# University Library, University of Illinois at Urbana-Champaign

A guide to visualizing your data using four common types of charts.

## Types of data for scatter plots

Scatter plots are excellent for comparing two quantitative variables to see if they correlate.

In the scatter plot below, we can see a positive correlation between car speed and stopping distance. In other words, the faster the car was going, the longer distance it would require to stop.

## Making an excellent scatter plot

Strive for clarity: Each point on a scatter plot represents one data point. You'll want to make sure that these points are big enough to see, but not so big they obscure each other. Unless you have a very good reason to add color, it is probably best to keep a scatter plot grayscale.

Consider a trend line: If the scatter plot shows a linear correlation between the two variables, it can be helpful to include the trend line that summarizes the correlation. This can be useful whether the trend is positive or negative. (Negative in this sense simply means that the correlation is inverse: when one variable increases, the other decreases.)

Consider the scale: Sometimes, your data will demonstrate exponential increases or decreases in value. In this case, it may make sense to draw the scatter plot axes on a logarithmic scale instead of a linear scale.

Below is a scatter plot that compares Gross National Income per capita to life expectancy. Notice that the x-axis, income, is on a logarithmic scale: each increasing tick mark is twice as much as the tick mark before.

Above chart "GNI and Life Expectancy log scale" created by Wikipedia user Ljstalpers under CC-BY-SA 4.0.

## Things to avoid

Spurious correlations: Be careful about conflating correlation and causation. It's tempting to ascribe cause and effect when two variables correlate, but coincidental correlations happen all the time. (You can see some amusing examples at the website Spurious Correlations.) When creating and sharing a scatter plot, be clear about what the correlation (or lack thereof) can suggest, as well as what you don't have data to support.

Too little or too much: Try not to use a scatter plot when you either have very few data points, or a large number of data points. If you have too few points, any trends could show up completely by chance. On the other hand, if you have too many data points they will overlap and prevent your audience from seeing the whole picture.

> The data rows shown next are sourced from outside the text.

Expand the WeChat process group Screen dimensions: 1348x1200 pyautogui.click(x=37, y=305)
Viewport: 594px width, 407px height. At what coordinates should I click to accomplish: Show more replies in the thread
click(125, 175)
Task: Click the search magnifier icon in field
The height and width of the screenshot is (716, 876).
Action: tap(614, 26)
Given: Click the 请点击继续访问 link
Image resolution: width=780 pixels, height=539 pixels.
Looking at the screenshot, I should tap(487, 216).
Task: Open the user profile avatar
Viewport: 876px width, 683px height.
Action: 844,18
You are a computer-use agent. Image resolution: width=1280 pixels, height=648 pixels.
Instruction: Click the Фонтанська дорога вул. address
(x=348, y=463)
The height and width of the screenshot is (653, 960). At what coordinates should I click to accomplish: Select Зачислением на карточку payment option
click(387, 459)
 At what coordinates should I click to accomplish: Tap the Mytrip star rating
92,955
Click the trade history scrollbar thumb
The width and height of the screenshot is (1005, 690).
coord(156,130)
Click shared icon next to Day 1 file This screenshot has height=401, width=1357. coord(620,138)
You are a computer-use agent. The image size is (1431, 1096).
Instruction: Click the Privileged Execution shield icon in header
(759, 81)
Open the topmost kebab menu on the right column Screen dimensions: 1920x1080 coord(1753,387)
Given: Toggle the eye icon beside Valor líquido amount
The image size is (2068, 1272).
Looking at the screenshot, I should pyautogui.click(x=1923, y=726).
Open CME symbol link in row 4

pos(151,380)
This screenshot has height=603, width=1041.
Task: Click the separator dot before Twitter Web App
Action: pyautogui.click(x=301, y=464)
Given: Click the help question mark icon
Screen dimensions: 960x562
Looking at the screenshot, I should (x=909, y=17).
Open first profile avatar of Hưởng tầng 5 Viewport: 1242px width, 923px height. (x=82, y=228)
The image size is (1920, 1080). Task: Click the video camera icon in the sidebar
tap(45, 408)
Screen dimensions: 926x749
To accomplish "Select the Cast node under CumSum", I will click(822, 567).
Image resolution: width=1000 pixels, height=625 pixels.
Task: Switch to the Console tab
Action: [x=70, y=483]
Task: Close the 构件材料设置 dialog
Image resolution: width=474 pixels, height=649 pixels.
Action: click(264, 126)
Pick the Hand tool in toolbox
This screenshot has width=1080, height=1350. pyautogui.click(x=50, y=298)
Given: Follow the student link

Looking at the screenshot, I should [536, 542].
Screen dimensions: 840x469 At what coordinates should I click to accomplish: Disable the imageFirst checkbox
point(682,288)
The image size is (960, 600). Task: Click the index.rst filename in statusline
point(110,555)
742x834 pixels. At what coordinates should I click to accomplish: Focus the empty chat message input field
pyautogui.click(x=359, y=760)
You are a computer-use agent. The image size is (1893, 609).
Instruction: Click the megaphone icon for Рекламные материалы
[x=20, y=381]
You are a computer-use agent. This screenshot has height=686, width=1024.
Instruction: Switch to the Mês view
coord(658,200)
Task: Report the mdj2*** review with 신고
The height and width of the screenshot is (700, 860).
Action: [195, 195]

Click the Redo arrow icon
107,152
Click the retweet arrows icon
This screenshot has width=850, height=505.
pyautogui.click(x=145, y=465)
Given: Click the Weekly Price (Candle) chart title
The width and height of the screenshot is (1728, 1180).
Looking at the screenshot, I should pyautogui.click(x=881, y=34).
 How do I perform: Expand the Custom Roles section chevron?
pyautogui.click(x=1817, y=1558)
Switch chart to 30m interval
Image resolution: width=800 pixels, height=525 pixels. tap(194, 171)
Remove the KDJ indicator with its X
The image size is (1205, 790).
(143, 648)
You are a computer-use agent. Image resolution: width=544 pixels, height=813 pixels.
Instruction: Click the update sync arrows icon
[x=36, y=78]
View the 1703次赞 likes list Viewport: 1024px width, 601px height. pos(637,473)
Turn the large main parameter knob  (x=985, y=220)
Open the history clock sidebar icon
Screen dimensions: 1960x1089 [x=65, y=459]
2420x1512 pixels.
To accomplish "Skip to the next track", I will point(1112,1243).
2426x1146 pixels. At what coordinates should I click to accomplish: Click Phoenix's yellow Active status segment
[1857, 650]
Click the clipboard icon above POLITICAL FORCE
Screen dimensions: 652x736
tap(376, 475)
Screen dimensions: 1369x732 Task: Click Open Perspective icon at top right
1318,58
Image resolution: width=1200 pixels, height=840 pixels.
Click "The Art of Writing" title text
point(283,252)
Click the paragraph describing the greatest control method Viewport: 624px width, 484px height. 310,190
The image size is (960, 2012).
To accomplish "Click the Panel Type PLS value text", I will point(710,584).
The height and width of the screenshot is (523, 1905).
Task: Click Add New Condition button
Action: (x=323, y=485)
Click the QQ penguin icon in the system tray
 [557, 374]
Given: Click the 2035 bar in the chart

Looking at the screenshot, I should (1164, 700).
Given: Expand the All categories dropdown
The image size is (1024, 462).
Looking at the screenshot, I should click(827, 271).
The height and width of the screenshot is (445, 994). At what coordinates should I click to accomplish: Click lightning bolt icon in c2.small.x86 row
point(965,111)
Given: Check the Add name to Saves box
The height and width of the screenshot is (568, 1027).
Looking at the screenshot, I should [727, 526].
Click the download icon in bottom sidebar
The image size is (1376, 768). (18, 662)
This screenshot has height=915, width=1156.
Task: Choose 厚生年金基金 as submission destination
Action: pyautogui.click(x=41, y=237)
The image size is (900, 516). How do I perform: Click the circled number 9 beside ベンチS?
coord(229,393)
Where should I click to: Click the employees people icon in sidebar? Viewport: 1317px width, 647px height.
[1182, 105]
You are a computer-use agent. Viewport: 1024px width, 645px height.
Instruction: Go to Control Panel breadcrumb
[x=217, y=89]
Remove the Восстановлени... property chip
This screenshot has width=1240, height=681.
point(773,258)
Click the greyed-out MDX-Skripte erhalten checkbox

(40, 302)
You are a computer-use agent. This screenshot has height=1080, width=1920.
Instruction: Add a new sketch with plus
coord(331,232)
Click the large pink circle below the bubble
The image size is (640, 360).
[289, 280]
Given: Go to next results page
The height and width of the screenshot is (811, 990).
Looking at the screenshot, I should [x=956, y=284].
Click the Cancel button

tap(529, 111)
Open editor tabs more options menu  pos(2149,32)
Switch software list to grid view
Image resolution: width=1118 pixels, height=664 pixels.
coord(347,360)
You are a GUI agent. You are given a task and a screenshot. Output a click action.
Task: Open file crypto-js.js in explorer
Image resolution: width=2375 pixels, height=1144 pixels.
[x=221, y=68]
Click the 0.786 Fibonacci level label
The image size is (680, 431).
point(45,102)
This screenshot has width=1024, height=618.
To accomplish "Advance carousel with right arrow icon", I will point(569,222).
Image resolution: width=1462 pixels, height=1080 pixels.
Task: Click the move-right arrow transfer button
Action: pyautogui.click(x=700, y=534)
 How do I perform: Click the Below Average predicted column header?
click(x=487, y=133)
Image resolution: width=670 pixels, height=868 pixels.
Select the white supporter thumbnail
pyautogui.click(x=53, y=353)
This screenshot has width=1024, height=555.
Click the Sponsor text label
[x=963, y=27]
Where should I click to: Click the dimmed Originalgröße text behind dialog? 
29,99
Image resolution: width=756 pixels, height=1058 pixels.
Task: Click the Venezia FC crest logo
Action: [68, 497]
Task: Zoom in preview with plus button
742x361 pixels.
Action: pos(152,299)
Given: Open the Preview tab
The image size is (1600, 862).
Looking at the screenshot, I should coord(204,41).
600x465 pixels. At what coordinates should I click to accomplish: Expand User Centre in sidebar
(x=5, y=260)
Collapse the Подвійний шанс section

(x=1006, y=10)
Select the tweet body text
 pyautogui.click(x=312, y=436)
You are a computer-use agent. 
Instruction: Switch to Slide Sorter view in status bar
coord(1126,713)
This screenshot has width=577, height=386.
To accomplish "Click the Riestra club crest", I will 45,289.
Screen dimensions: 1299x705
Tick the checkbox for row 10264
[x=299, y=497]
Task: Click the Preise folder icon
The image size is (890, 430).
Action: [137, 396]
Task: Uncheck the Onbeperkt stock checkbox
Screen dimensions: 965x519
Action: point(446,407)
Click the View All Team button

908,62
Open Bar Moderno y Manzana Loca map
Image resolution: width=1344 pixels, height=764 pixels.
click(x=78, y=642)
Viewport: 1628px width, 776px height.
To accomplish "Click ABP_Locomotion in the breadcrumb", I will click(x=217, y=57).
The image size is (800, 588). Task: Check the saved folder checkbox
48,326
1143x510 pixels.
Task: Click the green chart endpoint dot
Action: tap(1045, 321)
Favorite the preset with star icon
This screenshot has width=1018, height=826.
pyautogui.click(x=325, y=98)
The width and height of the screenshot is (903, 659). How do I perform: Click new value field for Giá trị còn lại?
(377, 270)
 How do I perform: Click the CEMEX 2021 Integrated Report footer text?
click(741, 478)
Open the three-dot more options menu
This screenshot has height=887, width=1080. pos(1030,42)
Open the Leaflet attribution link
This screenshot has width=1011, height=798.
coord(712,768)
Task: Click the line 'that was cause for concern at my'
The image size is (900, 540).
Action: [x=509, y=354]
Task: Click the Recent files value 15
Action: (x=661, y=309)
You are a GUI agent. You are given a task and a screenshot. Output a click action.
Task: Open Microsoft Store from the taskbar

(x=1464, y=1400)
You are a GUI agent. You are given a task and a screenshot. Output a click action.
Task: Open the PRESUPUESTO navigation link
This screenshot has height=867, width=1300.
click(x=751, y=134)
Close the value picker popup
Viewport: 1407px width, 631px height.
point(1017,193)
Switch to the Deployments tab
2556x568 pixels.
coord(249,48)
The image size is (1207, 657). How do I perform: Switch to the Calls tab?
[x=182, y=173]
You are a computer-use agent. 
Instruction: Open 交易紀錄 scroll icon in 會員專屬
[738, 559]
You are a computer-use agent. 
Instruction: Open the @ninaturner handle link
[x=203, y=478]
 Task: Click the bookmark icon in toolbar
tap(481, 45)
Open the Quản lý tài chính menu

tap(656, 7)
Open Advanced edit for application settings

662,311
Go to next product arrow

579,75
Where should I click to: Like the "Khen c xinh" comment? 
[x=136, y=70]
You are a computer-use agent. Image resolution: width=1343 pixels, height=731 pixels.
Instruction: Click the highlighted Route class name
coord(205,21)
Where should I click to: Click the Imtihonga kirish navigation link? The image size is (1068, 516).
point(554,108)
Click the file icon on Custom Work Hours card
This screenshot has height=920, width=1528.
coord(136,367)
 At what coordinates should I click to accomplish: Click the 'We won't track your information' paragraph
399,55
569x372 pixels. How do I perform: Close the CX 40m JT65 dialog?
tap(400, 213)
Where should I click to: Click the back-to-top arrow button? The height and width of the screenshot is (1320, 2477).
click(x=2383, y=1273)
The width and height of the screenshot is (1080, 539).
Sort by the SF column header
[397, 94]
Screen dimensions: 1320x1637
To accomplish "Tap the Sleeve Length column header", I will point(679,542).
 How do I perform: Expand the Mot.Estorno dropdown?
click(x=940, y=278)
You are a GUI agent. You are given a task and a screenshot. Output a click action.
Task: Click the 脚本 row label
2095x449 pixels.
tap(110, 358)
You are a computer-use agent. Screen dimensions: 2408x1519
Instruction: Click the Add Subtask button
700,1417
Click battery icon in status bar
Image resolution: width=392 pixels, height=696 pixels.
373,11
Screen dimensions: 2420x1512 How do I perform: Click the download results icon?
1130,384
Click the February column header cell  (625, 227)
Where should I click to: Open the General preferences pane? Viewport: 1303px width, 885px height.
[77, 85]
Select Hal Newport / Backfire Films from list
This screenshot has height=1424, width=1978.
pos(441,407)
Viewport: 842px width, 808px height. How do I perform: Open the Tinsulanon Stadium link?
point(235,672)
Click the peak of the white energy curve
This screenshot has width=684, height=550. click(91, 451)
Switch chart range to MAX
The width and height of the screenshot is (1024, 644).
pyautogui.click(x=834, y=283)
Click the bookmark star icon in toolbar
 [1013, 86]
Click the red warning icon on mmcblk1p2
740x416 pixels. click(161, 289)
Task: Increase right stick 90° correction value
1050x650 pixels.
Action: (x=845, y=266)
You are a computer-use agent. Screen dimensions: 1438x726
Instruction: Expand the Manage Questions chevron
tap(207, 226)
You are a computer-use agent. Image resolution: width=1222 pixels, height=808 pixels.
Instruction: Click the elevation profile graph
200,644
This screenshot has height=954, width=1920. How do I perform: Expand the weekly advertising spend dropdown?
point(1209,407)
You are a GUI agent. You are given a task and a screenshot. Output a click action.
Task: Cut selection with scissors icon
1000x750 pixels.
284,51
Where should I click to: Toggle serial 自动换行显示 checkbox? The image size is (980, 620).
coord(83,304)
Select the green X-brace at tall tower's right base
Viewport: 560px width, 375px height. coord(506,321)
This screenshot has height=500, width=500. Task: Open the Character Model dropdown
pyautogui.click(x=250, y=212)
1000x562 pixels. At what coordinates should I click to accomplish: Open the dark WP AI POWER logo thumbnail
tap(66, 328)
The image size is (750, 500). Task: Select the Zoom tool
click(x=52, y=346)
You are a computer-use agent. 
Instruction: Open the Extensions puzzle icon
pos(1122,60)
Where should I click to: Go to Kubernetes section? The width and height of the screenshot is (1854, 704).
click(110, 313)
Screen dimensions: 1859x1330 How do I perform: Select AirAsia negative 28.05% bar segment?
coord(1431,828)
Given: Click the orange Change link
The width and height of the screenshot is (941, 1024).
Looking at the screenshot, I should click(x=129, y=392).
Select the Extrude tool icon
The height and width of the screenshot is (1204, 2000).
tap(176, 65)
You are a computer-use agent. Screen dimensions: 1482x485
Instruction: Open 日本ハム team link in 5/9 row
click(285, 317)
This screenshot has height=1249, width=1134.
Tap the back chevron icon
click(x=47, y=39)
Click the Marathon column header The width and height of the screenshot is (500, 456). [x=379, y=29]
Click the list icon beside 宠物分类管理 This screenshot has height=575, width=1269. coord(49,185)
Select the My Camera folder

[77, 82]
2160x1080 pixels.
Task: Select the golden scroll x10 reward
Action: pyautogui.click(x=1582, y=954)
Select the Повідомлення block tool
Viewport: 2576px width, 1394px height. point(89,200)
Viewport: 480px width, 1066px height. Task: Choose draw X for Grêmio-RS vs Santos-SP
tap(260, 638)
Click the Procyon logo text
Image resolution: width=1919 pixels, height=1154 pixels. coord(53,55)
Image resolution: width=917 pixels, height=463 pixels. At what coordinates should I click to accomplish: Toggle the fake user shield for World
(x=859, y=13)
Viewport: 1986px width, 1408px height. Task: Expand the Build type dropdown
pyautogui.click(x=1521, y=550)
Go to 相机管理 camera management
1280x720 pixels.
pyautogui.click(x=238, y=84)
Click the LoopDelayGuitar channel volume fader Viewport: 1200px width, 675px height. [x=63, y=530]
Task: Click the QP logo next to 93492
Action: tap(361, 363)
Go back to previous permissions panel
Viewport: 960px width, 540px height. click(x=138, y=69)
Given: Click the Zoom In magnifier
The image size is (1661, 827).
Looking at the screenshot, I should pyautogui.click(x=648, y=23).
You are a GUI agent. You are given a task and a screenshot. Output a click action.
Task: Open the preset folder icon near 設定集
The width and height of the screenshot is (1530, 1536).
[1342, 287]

## Accessibility considerations

Color: One important consideration for accessibility is the use of color. There are several different types of color-blindness, which can affect how well your audience reads your chart. The most common is red-green color-blindness, which means that red and green look very similar. As much as you may want to use green to mean something positive and red to mean something negative, you should pick a different pair of colors instead. The websites ColorBrewer, Contrast-A, and Viz Palette are great tools for identifying colors that work well together and also work for color-blind audiences. You can also check your finished product against a color blindness simulator. You may also want to test how your chart looks in black and white, either by printing it out or using your chart creation tool to transform the colors to grayscale.

Text: It's also important to ensure that any text on your chart is easy to read, which is affected by both the size of the text and the choice of font. Try to avoid "pretty" fonts; it's best to use something sans serif like Ariel or Calibri. When designing your chart, try to keep all text horizontal (nobody wants to have to tilt their head to read). Make sure your chart title and any labels are descriptive and clear.

Embedding an image: If you are embedding the chart as an image in a document or online, you should also include an "alt" tag that describes what the chart shows. If you are able to share the data behind the chart, it is also recommended to provide a descriptive link to the data near the chart image.